> [THE PROBLEM]:
The line with "Select the Banking Fees checkbox" and each line following it, up to the final line of the data, should be set down exactly; pictures stay out.
═════ SOURCE DATA
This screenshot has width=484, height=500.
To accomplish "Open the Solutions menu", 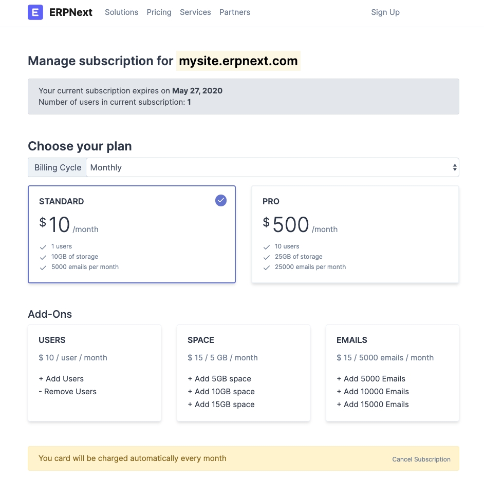I will point(121,12).
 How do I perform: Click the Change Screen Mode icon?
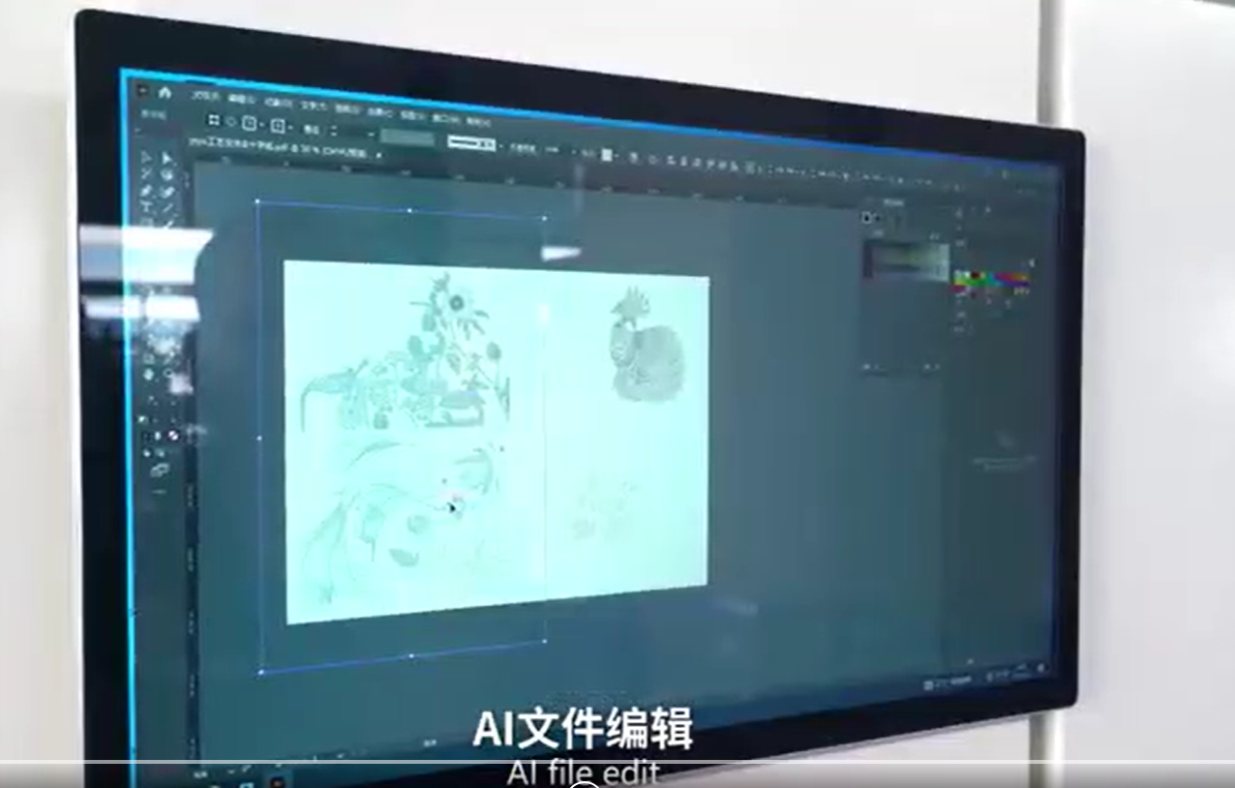point(160,470)
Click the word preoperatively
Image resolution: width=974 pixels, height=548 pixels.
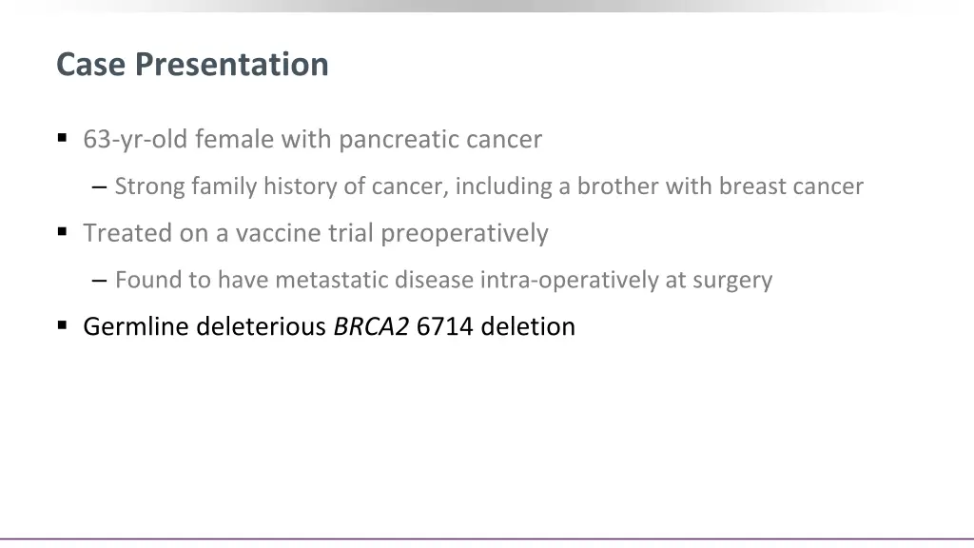click(464, 234)
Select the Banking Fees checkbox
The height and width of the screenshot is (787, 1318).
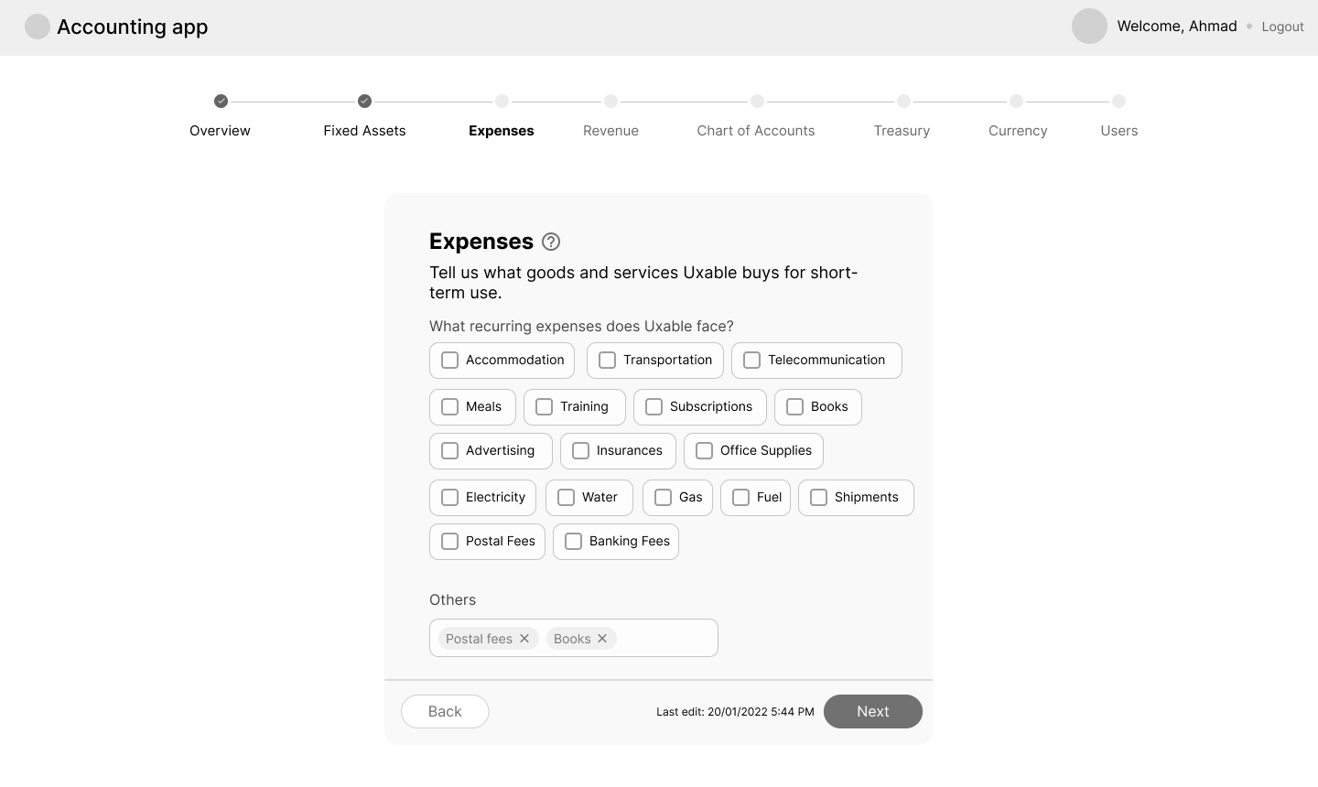tap(573, 541)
══════════
> [FINAL ANSWER]:
Select the Banking Fees checkbox
The height and width of the screenshot is (787, 1318).
tap(573, 541)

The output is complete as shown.